== Segment start ==
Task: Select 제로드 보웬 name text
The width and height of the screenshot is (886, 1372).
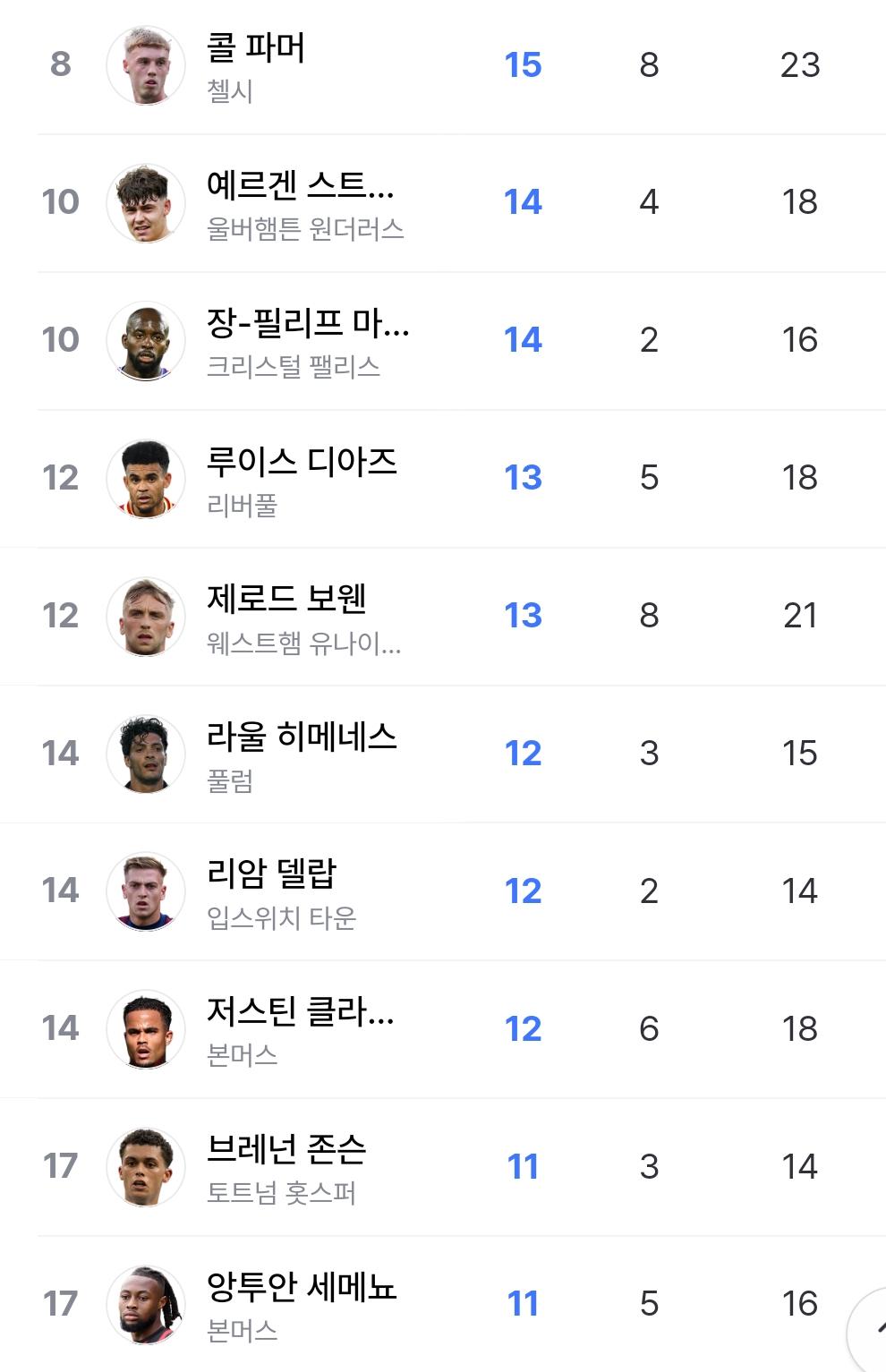Action: point(286,598)
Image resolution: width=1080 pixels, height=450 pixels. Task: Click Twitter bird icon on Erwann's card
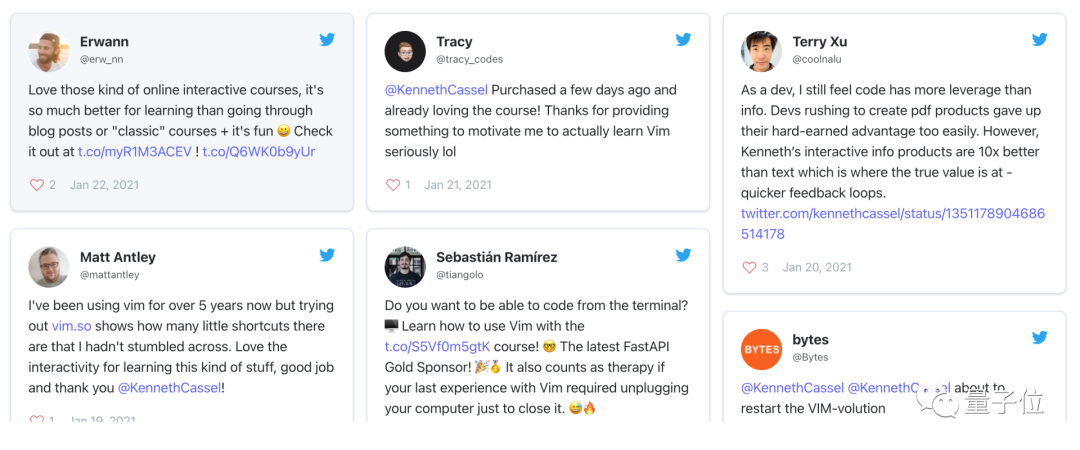327,41
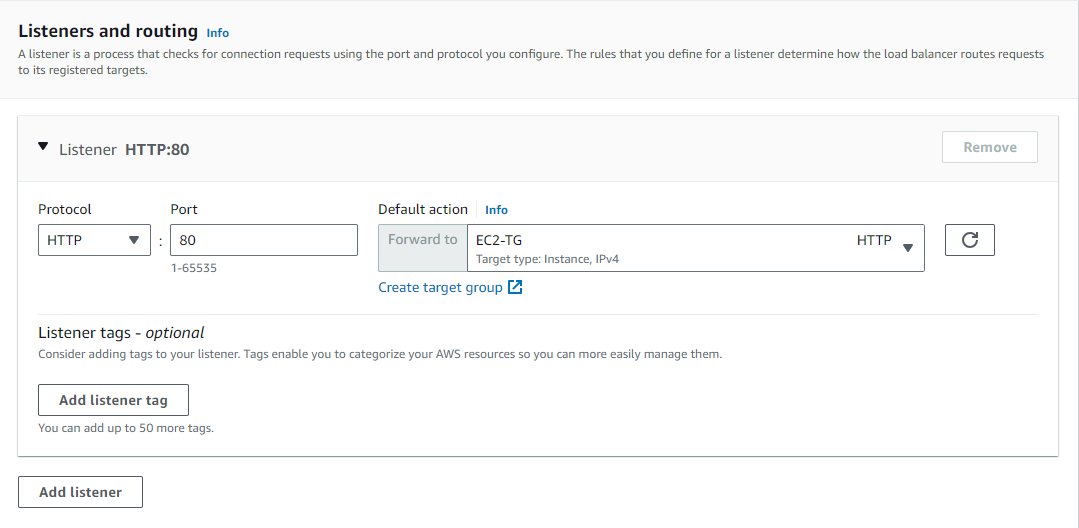Click the external link icon beside Create target group

coord(515,288)
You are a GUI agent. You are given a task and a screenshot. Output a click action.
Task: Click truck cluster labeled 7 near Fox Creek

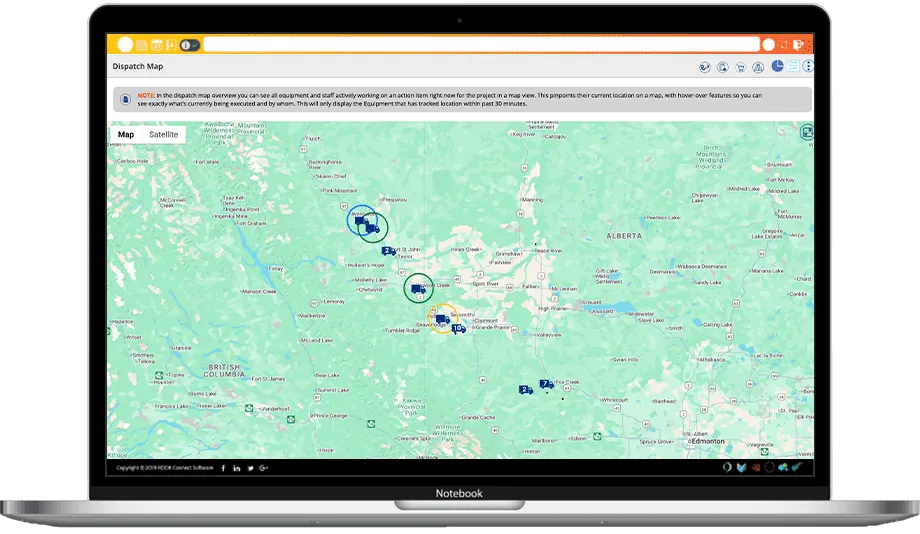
== Segment end ==
◆ **Exercise goal**: Begin at the line with "You are a GUI" and end at the last line of the data above. Reproduce those lines exactly, but not the pictures.

◆ **Answer to this problem**:
You are a GUI agent. You are given a task and a screenshot. Output a click action.
Task: Click truck cluster labeled 7 near Fox Creek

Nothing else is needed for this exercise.